Opinión
Luis Santamaría
El primer cónclave
RELIGIÓN | Así, la respuesta de aquel primer candidato, como la de todos, no puede ser otra que ésta: "Señor, tú conoces todo, tú sabes que te quiero"

La Capilla Sixtina apresura sus preparación al cónclave instalando las estufas y sus mesas
Aquella primavera agridulce había avanzado a base de domingos en los que palabras, silencios y miradas se turnaban para ir sanando las heridas que, de repente, causaron tanto dolor. Sorprendentemente, eran otras heridas –en manos, pies, costado– las que se habían convertido en el mejor fármaco para sus corazones desgarrados. Entre las sombras del desánimo, las amenazas de muerte y lo agreste del camino venidero, aquellos hombres vislumbraban una pequeña luz de esperanza, siempre nacida de las llagas del Maestro. La sangre de la que eran permanente recordatorio, derramada aquel viernes ya inolvidable, harían del rojo el color eterno del amor. Y revestirse de rojo sería, desde entonces, una llamada a ese amor llevado hasta el final. Hasta el último suspiro.
La historia volvía a repetirse: en lugar de cruzarse de brazos y divagar sobre el futuro, las cabezas debían entretenerse en algo –y los estómagos empezaban a susurrar su cotidiana necesidad–, por lo que ponerse a pescar cuando todos dormían parecía una buena idea. Simón, Tomás, Natanael, Santiago, Juan y otros dos. La noche, infructuosa. Nada de nada. Y lo más triste es que ya se habían acostumbrado. Con el amanecer, aparece el listillo de turno, un desconocido que les dice lo que tienen que hacer. No pierden nada por intentarlo… y sucede el doble milagro: las redes se llenan de peces y los ojos despiertan: "¡Es el Señor!".

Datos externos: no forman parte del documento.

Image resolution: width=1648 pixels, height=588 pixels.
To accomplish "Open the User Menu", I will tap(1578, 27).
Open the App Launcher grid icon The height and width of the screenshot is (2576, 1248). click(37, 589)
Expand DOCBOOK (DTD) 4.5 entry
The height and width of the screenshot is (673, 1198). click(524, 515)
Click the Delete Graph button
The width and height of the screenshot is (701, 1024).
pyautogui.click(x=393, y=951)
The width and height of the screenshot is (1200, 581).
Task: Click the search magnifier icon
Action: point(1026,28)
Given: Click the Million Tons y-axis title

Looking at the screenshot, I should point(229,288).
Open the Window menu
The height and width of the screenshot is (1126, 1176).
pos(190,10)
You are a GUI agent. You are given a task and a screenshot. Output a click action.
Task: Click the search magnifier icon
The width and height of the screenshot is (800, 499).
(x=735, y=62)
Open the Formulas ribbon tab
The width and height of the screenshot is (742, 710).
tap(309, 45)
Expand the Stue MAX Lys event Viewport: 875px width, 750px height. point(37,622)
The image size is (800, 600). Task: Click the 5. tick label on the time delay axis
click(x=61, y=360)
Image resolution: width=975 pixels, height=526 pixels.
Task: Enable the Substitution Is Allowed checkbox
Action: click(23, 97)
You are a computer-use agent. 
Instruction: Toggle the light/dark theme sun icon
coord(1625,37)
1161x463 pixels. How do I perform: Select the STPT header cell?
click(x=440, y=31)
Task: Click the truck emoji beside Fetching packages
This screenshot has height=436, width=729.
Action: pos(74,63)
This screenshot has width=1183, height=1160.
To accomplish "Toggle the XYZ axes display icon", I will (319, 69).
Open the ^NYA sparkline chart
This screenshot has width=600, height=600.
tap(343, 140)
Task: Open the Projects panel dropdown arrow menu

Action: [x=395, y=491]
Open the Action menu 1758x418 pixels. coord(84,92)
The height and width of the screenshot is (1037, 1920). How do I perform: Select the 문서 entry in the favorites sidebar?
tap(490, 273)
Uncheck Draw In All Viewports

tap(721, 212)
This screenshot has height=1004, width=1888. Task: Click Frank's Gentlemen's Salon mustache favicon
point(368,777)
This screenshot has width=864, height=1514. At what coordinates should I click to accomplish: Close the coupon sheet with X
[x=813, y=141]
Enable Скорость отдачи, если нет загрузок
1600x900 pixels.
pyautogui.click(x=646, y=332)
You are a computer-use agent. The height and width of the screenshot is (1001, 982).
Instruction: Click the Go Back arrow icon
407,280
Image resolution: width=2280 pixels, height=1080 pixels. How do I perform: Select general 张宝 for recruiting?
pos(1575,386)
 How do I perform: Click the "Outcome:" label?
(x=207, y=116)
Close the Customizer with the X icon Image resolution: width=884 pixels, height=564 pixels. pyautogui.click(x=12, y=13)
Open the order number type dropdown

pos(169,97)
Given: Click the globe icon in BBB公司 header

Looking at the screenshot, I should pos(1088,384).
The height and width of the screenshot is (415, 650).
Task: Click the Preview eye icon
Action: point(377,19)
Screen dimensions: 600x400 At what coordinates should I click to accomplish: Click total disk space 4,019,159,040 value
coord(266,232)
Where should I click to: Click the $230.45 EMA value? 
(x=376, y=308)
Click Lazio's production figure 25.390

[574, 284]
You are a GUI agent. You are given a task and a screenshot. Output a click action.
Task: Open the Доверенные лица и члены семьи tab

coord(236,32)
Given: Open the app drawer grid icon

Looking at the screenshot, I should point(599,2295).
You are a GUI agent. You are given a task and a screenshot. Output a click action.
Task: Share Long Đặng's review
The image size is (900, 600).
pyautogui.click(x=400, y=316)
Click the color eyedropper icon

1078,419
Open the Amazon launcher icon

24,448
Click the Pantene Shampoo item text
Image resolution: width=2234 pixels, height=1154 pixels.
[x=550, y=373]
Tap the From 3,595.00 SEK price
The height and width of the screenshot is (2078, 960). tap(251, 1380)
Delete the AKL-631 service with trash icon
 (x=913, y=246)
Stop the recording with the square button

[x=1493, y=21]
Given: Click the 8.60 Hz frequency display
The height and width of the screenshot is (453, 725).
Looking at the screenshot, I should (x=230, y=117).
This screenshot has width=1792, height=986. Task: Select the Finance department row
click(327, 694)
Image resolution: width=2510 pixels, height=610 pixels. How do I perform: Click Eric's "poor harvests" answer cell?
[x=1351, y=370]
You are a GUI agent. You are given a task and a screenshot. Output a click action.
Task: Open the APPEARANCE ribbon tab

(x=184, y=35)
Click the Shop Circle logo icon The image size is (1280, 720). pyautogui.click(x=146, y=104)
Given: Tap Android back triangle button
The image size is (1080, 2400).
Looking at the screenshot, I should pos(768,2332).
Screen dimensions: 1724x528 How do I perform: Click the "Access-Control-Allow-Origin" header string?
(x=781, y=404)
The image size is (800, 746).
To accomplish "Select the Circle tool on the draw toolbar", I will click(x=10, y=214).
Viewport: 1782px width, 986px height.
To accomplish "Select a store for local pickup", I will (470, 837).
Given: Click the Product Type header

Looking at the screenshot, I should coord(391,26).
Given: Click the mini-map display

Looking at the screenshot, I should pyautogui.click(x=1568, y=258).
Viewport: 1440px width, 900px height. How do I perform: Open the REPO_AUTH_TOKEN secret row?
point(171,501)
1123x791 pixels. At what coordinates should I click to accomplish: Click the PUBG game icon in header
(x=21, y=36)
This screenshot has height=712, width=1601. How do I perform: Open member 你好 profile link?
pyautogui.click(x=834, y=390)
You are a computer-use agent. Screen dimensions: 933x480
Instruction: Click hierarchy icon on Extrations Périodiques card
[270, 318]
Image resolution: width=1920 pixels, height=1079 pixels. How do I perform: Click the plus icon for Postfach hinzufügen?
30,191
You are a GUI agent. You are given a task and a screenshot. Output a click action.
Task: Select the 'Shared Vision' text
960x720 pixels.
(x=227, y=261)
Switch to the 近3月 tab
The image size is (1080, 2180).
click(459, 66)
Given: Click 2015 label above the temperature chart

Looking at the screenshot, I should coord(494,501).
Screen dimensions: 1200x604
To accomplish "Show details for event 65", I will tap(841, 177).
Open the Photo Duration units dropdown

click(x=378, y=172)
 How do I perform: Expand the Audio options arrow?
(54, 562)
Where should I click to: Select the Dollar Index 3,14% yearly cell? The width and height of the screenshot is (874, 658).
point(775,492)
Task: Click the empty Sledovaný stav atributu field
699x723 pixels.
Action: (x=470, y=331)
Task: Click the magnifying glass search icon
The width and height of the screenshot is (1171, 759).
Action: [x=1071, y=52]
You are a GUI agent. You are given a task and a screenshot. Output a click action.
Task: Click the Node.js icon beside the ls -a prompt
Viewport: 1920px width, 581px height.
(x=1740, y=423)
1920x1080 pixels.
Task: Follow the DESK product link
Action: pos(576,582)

En torno a las brasas que Jesús había encendido, y compartiendo un poco de pan y de pescado asado, improvisan una congregación general. Está claro quién los ha convocado e invitado. Hasta les ha dado de comer, en un feliz desayuno junto al lago, con las primeras luces del día. Dialogan de lo humano y lo divino, ríen y lloran. Auténticos, tal como son. No pueden –ni quieren– actuar delante de quien más profundamente conoce sus corazones. Ya les va quedando claro que él los quiere en la brecha, sin otro programa que transmitir sus palabras y realizar sus gestos.
Después de comer todos juntos, es el momento del cara a cara. Encerrados en la conversación entre dos buenos amigos, el Maestro se dirige al que ya había elegido. ¡Pero si lo había defraudado! ¡Lo abandonó cuando más lo necesitaba! A él le da igual, y lo interpela por su nombre: "Simón, hijo de Juan". Y le pregunta: "¿me amas?". Una vez. Dos veces. Tres veces. Suena a cadencia ritual, pero no es más que la insistencia del amor.
Así, el primer cónclave de la historia –sin votos ni fumatas– se produce junto a las aguas donde fue designado pescador de hombres, con el único requisito del amor y, desde ahora, la misión del pastoreo. Así, la respuesta de aquel primer candidato, como la de todos, no puede ser otra que ésta: "Señor, tú conoces todo, tú sabes que te quiero". Esta semana, la Iglesia volverá a vivirlo.